Some thoughts on cancer

Today was rather uneventful, which is good because I wasn't feeling well so I ended up sleeping a lot. My neck hurts and they told me it might, but I didn't expect it this far after the RAI. I thought it would be the same day, or at the very least the day after. I'm tired of being tied up in the house, afraid of touching anything for fear it will be radioactive and hurt James. And I miss James. It's not the same without him here. At least he comes home tomorrow, so that's good. When I spoke to him on the phone tonight I must admit that I teared up a little bit because it was good to hear his voice. I'll be happy to see him after he gets home from work.

You know, there have been so many people who have told me that having thyroid cancer is a good thing; it's a good cancer, "the best one to have". I recall all too vividly my doctor saying to me "If you have to get a cancer, this is the one to get!" I seriously beg to differ. Having any type of cancer is difficult. It's difficult on the person who has it, the family, friends and loved ones around him/her, work and life schedules, and just everything. Sure, thyroid cancer has a high success rate; 95%! However, we have to go through a lot of treatment in order to have that, and I don't think people fully understand that. They get caught up on the high success rate and don't realize there is so much more to it.  A book I am reading hits it home all too well with this paragraph:

"...the first thing most people diagnosed with thyroid cancer hear is, 'This is a good cancer.' But because it's a 'good cancer,' there has been an assumption that thyroid cancer patients do not suffer and do not need the same level of psychosocial support as other cancer patients. Thyroid cancer patients go through a great deal of treatment to become and remain cancer free. So hearing that you've got a 'good cancer' is not that comforting when you're struggling to fight cancer."

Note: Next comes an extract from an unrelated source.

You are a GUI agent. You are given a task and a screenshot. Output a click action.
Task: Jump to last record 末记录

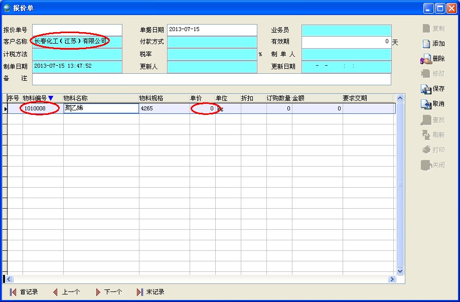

It has been an interesting experience these last few months. It started in September of last year and has not stopped yet. I still have a long way to go before I am considered cancer free. It has been a hard journey, and truthfully I am glad to be blessed with the strength I need to keep putting one foot in front of the other and keep going. Again, I appreciate all the support everyone has provided me. You all make it so much easier for me to continue fighting this. Thank you.

3 comments:

Jessica said...

Oh you dear sweet thing! I just want to hug you right now! I can't imagine all your going through and every post I read of yours I become increasingly impressed at your strength, courage and ever present eloquence! You have shown what a fighter you are and you have to be a fighter with cancer-good cancer or not! You amaze me and are such an example of how to take it all in stride. Thank you for sharing your feelings-I feel like I've been made a stronger person because of you!

Chilly Beans said...

Oh, you are so sweet. See, it's comments like that, and great people like you that make me strong and cause me to continue to fight. Thank you. You just made my day. :)

Rachel said...

Yesterday in RS we talked about forgiving others of little things, because others have forgiven their trespassers of so much worse. Your trial isn't in need of forgiveness, but I was reminded of this difficulty that you have faced and think that I could be a lot more appreciative of my trivial trials. I'm sorry I wasn't always there for you when you probably needed someone, but I hope you have felt of my prayers in your behalf. God bless you Crystal! "Be still my soul, the Lord is on thy side. With patience bear thy cross of grief or pain...thy God shall undertake, to guide thy future as He has the past. Thy hope thy confidence, let nothing shake." (I really love that song!)